Global construction and urbanization are at levels never seen before in human history. A recent article in the Economist Magazine about the global demand for sand An improbable global shortage: Recognising a disaster as man-made initiates a search into the bad decisions that made it possible. Part of that is holding relevant agents responsible for culpable negligence and deterring such negligence in future.

But it is also an opportunity to ensure that systematically better choices are made in future. This kind of investigation goes wider and deeper than we are used to. President Bush's administration was widely condemned for its response to hurricane Katrina, as were local government agencies such as the New Orleans city government and police.

But that missed the deeper causes of the disaster: Those are the problems you have to fix if you want to stop the next Katrina.

These problems are not necessarily that difficult to address, or at least reduce, even by relatively poor governments. Cuba treats hurricanes as a civil defence issue and has a death rate from them that is a fraction of America's. Bangladesh's government has set up a sophisticated early warning and evacuation system: Now it is true that many people already assume that all weather-related disasters are man-made because of climate change.

But this is lazy thinking. The fact that we have so many more newsworthy weather-related disasters than we used to mainly reflects the vast increase in the number of people living in vulnerable places.

There's actually no such thing as a natural disaster | Popular Science

Any contribution made by climate change is marginal: But Houston drowned itself by expanding so recklessly: Thanks to bad human decision-making, a disaster was guaranteed whenever the next big storm came along. Likewise, famines in the horn of Africa have far less to do with changing rainfall patterns than with government failures - and wars - that permit problems such as the overpopulation of marginal arable lands to be transformed into mass starvation.

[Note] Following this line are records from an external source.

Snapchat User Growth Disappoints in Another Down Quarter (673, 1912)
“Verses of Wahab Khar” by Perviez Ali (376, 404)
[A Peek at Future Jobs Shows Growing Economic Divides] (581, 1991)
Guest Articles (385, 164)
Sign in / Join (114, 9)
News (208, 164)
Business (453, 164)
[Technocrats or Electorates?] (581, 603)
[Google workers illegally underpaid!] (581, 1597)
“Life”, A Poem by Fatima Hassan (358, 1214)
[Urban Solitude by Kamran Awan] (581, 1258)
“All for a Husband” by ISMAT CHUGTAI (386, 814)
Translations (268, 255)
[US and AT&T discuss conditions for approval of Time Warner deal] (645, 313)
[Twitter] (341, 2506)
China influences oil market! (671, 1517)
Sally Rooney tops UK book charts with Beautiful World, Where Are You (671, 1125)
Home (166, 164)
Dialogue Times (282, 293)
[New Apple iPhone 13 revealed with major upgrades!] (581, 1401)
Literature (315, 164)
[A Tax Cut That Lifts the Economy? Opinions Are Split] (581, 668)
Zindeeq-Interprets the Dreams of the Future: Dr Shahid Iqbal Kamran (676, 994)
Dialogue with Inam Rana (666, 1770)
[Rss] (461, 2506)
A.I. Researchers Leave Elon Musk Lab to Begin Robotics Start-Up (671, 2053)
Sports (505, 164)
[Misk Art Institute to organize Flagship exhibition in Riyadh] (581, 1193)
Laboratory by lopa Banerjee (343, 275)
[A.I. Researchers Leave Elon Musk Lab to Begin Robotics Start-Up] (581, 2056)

The problem of using climate change to explain everything bad that happens is that it blinds us to the real - and remediable - reasons that disasters turn out as they do. We are all responsible, but not in a way that can help. It returns us to the unhelpful place we began, in which natural disasters are inevitable.

Transcript

Only now they are the inevitable outcome or perhaps punishment of humanity's fallen state of selfish overconsumption. We should stop using the phrase "natural disaster. As humans, we can review such interactions and recognise decisions that magnify or contain the inherent dangers of natural phenomena like extreme weather.

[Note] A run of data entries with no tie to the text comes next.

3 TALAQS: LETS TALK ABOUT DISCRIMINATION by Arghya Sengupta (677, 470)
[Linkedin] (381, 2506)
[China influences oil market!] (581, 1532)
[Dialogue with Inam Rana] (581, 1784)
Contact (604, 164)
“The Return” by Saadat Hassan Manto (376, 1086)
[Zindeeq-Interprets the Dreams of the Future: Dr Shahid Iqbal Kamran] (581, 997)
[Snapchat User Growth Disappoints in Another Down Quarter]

And because we can make better decisions we are responsible for doing so. We have even developed special institutions for making and improving such decision-making on our collective behalf: When a fridge catching fire causes an inferno in which 80 people die, we demand answers about how it was permitted to happen - so that it never happens again. We should do the same when government incompetence allows our cities to be flooded or shaken to the ground.